着替えたセシルが恥ずかしそうに登場した。普段着のドレスに靴、そしてミントグリーンのウィッグを付けて、店員がサービスで化粧もしてくれていた。出会った頃から端正な顔だったが、シモンの予想以上に輝くような美しい少女になっていた。
「とてもきれいだよ、セシル。化粧品も買って帰るか?」
「今日はもう……恥ずかしいから帰りたい。それに教えてもらわないと化粧なんて1人でできないし……」
店員が「いつでもお越しください、お化粧の仕方をお教えいたします」とニッコリ微笑んだ。
「また来る」と言って店をあとにするシモンの背中に向かって、深々とお辞儀をする店員に、セシルは「ありがとう」と手を振った。
馬車に乗っている間、セシルは乗り慣れなくて落ち着かない様子だった。シモンが頭をなでると、照れてうつむいた。
「シモンの服を選ばせてくれるって約束だったのに……自分で選んでたね。ガッカリだよ」とセシルは少しすねていた。父親に服を選んであげるような気持ちで、楽しみにしていたようだった。
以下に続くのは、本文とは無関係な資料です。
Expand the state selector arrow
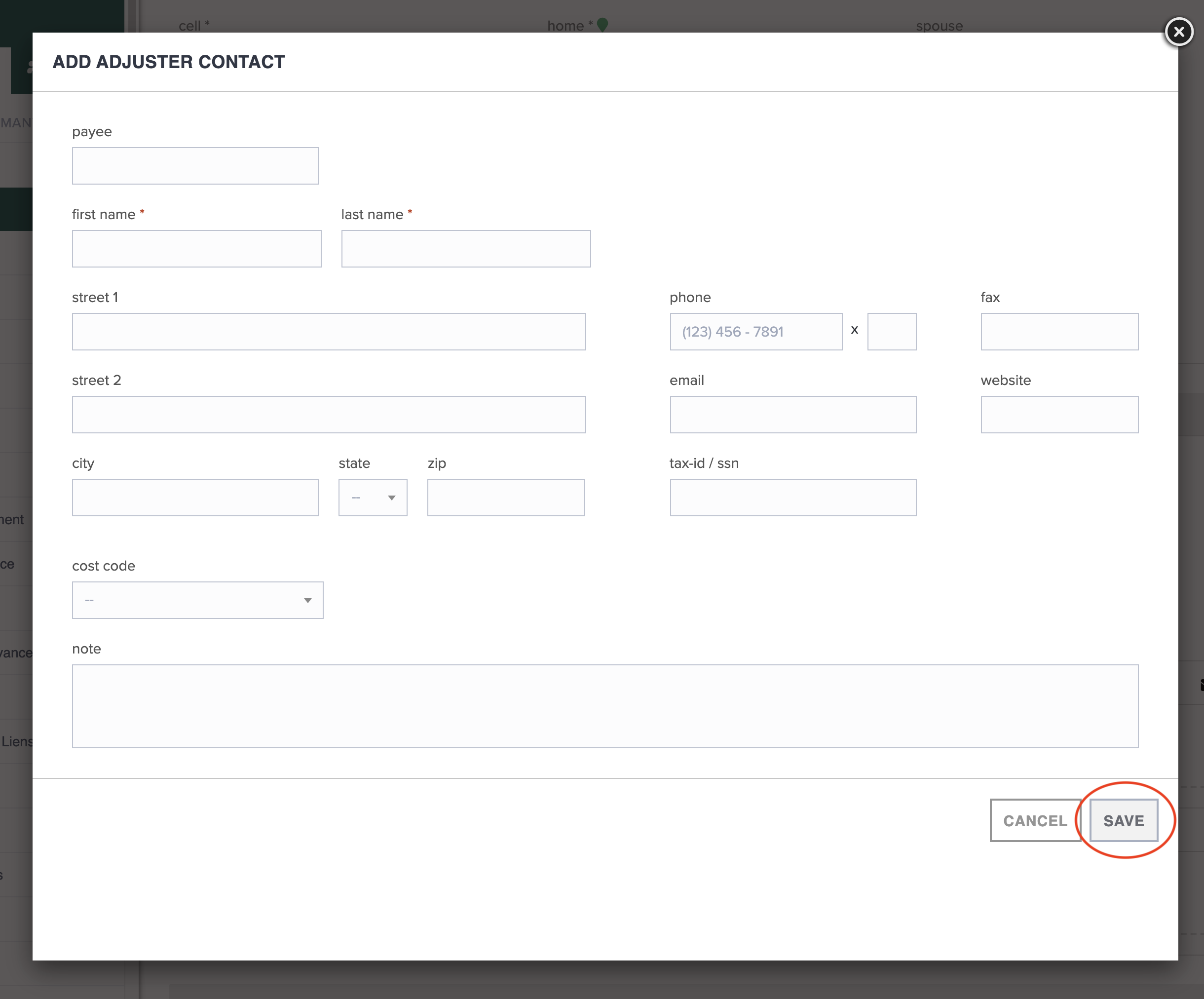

「また今度な。チャンスは何度でも用意するから安心してくれ。そのウィッグはもしかして俺の髪の色に合わせてくれたのか?」
セシルは黙ってうなずいた。
「そうか……こういうときは喜ぶんだろうが、俺は感情が欠けているんだ。おそらくこれからもセシルが期待する表現はしないかもしれない。寂しい思いをさせると思うが許してくれ」
セシルはしばらく黙って馬車に揺られていた。そして宿屋へ到着したとき、明るい表情で答えた。
「シモンのことを理解するようにがんばるよ。僕たちは協力関係にあるんだ。裏切り以外は許すよ!」
「ありがとう。この命に誓って裏切ることはないが、そう言ってくれると気が楽になる。それから……これからは言葉遣いもがんばらないといけないな」
宿屋の部屋へ戻ると、セシルのドレス姿を見てラスロは感動し、涙を流しながら喜んだ。セシルは困ってオロオロしている。シモンはそんな空気も読むことなく、お構いなしに次々と購入した品物を運び入れた。
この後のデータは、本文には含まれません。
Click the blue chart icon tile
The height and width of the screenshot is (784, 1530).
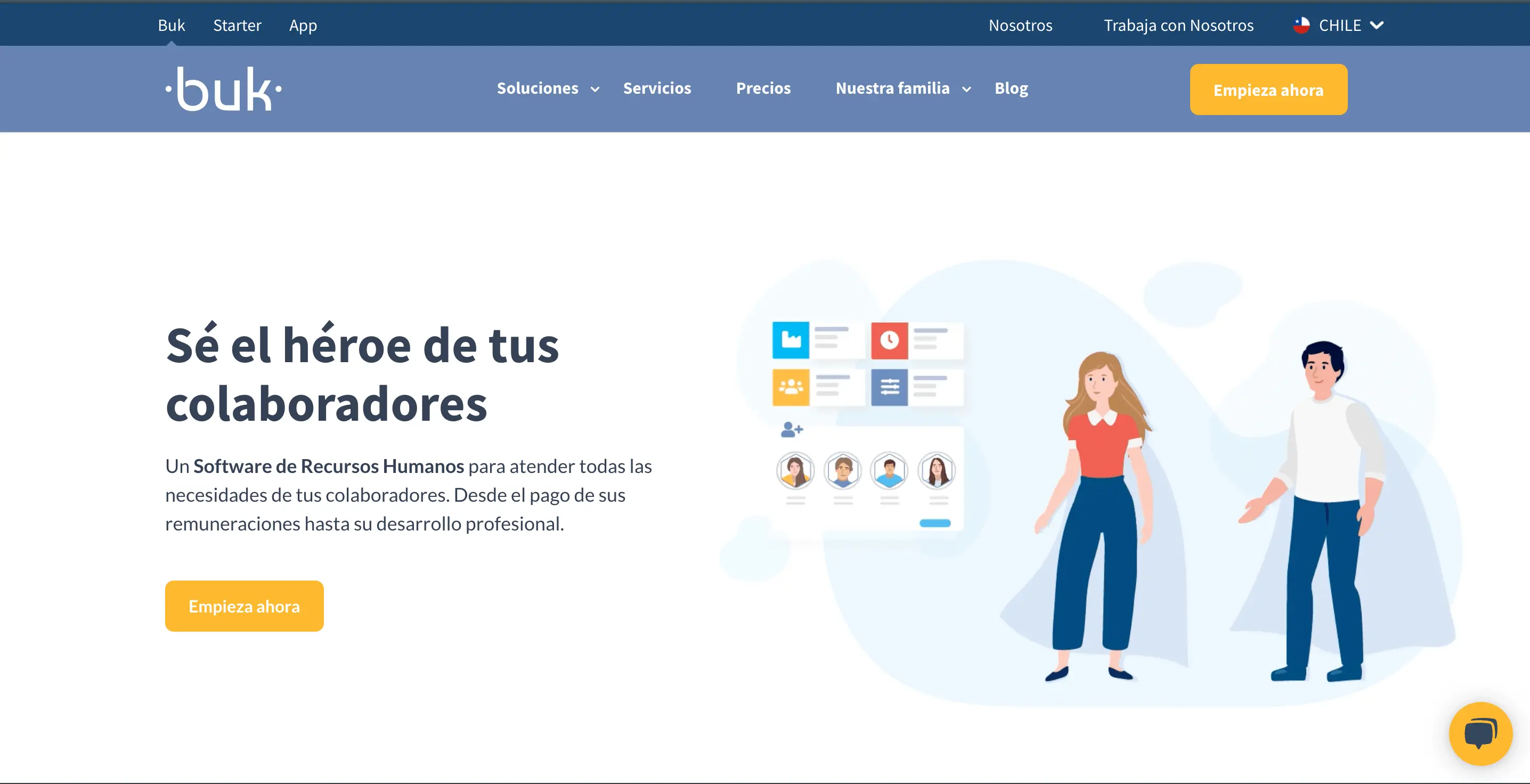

「セシル、よく聞いてくれ。これから俺は今後の活動のために動き出さねばならない。この皮袋にまだ金貨が残っている。これでしばらくラスロと一緒にここで暮らしてほしい。食事も生活用品も、ウィッグを付けてセシルが買ってくるんだ。12年経った今のセシルを、銀髪以外で特定できるような人間はほとんどいないと思うが、気をつけてくれ」
「わかった」
「ある程度、資金が増えたら家を借りよう。それまでは静かにここで生活してほしい。俺とはすれ違いの生活になるかもしれないが、その間は慣れない言葉遣いや歩き方、仕草や振る舞いも勉強しておいてくれると助かる」
「……そうするわ、シモン」
ラスロは2人が話しているのを聞きながら、これからやっと止まっていた時間が動き出すような気がして、シモンに期待をせずにはいられなかった。
「私も早く体調が良くなるように努力します」
「ラスロはおそらく栄養も不足していたのだろう。一度、医者に見てもらってくれ。しっかり食べて、しっかり睡眠を取って、良くなったら俺の仕事を手伝ってほしい。信用できる人間が必要なんだ」
シモンが部屋から出ていくと、セシルは腕まくりをして「早速部屋を片付けて、夕食を買ってくるよ……買ってくるわ。ラスロはお肉がいい? お魚がいい?」と、満面の笑みで張り切っていた。
次の日、シモンは朝から床屋へ行って髪を切りひげを剃った。部屋に戻り、仕事用の高級なスーツに着替える。
「何だか格好良くなったじゃないかー。でもポケットに入りにくそうだなー」
「この服のほうが生地が気持ちいいと思うぞ。入ってみろよ」
「ほんとだー! でもちょっと狭いなあ、まあいっか。パンとミルクはあるかい?」
「ああ、帰ってきてからな」
そう言うと、宝石を入れたバックを持って、首都で一番大きな宝石商のロベルト商会へ向かった。